Patient With Obesity
Class III obesity (BMI >40) correlates with a lower rate of hollow viscus injury but shows comparable rates of solid organ injury [38] [39]. In patients with obesity, the extended FAST (e-FAST) and physical examinations are less accurate, so clinicians should maintain a low threshold for obtaining CT imaging [39].
Self Quiz
Ask yourself...
- How do factors such as patient age, comorbidities, mechanism of injury, and examination findings influence the management and evaluation approach for stable BAT patients?
- What clinical indications necessitate immediate laparotomy in patients with blunt abdominal trauma (BAT), and how do these indications differ from the standard nonoperative management?
- How should providers tailor the management of blunt abdominal trauma (BAT) in special patient populations, such as those with pelvic fractures, multiple-system injuries, closed head injuries, pregnant women, geriatric patients, and patients with obesity?
Conclusion
Blunt trauma in the abdomen presents a significant challenge in emergency medicine due to its varied etiology and potential for severe internal injuries [1]. The primary mechanisms include motor vehicle collisions, assaults, falls, and recreational accidents, all of which can result in substantial damage to organs such as the spleen, liver, and pancreas [1][3]. Rapid and accurate diagnosis is fundamental, as missed abdominal injuries are a leading cause of preventable death in patients who have experienced trauma. Utilizing diagnostic tools like the Focused Assessment with Sonography for Trauma (eFAST) and CT scans can identify injuries and guide the necessary treatment interventions [12].

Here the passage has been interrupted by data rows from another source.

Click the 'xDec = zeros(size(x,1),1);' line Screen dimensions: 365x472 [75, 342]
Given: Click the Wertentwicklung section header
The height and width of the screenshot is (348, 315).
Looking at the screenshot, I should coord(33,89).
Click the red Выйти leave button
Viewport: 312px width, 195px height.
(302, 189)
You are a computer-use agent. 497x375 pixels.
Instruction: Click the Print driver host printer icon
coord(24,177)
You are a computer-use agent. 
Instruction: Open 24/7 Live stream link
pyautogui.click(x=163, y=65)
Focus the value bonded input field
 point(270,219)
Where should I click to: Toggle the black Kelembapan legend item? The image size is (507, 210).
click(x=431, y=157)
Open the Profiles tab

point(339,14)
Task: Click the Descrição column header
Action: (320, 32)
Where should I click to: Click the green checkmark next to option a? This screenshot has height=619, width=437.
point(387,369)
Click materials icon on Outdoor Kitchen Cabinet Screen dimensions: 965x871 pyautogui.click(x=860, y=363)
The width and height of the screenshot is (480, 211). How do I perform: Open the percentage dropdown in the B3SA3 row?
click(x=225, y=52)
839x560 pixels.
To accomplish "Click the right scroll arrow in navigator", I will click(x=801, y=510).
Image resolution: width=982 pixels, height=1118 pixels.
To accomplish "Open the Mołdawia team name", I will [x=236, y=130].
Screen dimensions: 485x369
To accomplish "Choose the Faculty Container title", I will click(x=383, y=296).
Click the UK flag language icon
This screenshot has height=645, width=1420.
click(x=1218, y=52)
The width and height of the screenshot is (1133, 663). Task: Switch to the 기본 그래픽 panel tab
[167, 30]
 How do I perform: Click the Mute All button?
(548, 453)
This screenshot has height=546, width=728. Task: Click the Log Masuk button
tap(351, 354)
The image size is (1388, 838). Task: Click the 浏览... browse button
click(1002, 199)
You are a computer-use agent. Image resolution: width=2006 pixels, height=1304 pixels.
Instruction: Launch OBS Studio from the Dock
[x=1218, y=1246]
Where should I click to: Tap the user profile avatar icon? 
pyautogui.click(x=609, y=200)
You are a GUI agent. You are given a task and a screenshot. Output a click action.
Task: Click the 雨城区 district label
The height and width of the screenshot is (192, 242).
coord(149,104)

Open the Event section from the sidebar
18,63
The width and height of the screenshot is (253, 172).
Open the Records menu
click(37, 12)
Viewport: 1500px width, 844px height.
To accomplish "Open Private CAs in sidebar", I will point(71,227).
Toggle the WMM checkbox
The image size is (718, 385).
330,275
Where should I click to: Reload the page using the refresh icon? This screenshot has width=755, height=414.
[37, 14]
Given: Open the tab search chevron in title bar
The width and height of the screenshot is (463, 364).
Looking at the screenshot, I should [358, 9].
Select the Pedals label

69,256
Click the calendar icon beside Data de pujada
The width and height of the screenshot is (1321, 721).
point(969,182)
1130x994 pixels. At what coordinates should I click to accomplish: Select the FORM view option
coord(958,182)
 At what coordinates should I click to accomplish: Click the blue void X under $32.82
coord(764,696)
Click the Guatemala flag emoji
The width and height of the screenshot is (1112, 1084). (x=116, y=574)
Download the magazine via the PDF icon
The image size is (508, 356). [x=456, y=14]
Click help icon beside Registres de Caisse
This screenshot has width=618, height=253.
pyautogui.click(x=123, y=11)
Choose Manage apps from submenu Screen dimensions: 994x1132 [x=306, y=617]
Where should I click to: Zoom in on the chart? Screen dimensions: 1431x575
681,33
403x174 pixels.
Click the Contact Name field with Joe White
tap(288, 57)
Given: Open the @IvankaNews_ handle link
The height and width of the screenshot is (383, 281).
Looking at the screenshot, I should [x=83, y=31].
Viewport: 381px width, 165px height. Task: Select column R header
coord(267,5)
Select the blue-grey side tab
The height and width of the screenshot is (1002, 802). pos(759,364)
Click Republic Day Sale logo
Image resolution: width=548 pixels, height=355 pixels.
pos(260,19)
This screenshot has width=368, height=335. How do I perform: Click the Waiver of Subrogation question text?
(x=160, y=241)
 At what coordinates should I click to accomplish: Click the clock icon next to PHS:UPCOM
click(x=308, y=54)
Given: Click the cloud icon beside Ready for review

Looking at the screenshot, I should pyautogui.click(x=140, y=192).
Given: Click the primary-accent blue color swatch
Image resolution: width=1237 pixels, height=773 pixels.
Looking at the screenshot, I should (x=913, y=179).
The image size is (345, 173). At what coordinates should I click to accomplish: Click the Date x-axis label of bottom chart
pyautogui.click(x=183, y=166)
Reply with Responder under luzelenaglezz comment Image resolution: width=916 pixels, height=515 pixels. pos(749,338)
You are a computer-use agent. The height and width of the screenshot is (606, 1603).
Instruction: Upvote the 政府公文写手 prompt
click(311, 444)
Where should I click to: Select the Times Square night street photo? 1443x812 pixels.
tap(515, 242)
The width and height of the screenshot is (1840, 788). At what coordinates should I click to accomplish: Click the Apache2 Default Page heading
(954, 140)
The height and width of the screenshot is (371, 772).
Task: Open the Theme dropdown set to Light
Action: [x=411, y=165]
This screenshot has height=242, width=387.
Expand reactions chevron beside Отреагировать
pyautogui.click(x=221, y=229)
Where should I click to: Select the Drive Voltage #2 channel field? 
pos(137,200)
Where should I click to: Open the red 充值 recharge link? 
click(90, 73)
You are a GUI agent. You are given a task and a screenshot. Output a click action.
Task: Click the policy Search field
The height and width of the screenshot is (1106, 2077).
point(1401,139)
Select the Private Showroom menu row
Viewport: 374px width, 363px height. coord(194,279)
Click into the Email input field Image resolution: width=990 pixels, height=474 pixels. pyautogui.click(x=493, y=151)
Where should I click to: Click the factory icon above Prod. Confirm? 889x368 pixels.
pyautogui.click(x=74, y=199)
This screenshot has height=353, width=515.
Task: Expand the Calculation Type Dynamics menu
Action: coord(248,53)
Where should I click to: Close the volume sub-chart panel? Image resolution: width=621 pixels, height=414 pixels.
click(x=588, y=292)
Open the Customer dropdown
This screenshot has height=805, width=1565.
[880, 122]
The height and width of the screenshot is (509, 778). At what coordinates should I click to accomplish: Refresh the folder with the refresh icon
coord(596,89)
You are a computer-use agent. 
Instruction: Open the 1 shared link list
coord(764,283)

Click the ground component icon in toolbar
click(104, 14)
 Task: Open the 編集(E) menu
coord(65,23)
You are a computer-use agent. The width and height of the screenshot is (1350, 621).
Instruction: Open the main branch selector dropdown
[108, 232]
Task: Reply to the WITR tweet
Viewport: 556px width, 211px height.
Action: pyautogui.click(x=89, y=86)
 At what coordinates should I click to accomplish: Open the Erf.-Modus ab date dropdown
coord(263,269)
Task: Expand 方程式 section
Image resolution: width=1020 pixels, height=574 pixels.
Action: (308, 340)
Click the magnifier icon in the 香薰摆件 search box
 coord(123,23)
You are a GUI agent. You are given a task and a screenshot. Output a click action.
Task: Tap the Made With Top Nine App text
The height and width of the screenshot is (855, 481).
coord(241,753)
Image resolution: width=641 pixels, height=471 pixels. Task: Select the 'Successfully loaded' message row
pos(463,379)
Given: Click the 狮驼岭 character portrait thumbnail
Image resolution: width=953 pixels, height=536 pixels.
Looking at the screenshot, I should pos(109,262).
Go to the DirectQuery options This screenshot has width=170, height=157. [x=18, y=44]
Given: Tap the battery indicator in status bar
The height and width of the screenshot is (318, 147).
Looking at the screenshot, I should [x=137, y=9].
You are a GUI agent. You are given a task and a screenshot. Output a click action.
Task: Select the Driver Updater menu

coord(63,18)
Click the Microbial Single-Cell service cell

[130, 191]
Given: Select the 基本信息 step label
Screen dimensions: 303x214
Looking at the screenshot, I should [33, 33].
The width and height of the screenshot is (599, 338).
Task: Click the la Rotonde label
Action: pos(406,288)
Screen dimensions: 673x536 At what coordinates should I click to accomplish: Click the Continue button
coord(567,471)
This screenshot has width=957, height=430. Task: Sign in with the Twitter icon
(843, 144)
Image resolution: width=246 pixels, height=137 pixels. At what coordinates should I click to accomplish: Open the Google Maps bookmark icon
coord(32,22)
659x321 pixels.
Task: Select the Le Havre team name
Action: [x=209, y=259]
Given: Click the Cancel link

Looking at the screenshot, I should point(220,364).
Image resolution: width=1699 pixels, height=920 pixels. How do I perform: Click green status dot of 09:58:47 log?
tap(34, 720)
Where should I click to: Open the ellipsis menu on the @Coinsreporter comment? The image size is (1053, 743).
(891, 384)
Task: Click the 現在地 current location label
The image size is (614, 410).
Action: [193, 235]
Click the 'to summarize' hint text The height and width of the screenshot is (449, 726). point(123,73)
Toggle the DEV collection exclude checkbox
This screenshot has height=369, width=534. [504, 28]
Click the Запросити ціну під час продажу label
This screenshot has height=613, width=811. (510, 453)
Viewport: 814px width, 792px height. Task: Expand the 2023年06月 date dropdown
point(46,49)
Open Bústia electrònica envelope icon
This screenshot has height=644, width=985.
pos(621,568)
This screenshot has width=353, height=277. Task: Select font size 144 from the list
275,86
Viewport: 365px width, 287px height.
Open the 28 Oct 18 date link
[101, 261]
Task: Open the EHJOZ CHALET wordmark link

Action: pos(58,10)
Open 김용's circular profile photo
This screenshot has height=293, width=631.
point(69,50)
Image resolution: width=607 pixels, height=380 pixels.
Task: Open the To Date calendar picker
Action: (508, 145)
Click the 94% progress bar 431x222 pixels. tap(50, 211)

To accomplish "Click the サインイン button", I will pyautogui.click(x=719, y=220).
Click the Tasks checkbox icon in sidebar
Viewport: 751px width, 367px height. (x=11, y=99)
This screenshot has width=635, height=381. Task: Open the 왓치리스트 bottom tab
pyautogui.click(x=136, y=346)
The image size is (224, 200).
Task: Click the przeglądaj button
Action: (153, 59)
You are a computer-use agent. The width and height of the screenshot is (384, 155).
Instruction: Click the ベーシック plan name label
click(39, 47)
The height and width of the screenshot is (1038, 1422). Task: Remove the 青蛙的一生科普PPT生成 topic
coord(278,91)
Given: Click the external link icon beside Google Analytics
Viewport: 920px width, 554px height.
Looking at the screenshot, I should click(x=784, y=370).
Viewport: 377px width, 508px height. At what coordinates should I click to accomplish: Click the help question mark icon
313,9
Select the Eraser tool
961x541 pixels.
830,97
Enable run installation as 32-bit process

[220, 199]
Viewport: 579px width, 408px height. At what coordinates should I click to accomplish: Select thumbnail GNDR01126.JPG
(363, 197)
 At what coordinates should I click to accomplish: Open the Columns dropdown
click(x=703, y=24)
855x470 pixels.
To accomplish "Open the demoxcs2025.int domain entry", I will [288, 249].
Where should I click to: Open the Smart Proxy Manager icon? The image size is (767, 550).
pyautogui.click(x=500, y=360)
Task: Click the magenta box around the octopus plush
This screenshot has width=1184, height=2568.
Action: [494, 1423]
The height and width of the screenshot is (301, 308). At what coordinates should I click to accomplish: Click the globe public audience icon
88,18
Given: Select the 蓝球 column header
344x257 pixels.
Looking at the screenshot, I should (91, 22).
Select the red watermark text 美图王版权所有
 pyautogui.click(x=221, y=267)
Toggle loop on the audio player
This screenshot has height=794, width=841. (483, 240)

Effective management of BAT depends on a thorough assessment and a tailored approach to each patient’s condition. Evaluate stable patients with a combination of diagnostic imaging and serial physical examinations to rule out significant injuries. Those deemed at higher risk or presenting with concerning symptoms often undergo CT imaging to ensure the absence of internal damage. Unstable patients require immediate surgical consultation and emergent interventions. Pregnant women, the elderly, and those with obesity, require special considerations. By adapting management strategies to each scenario, clinicians can improve outcomes and reduce mortality associated with blunt abdominal trauma.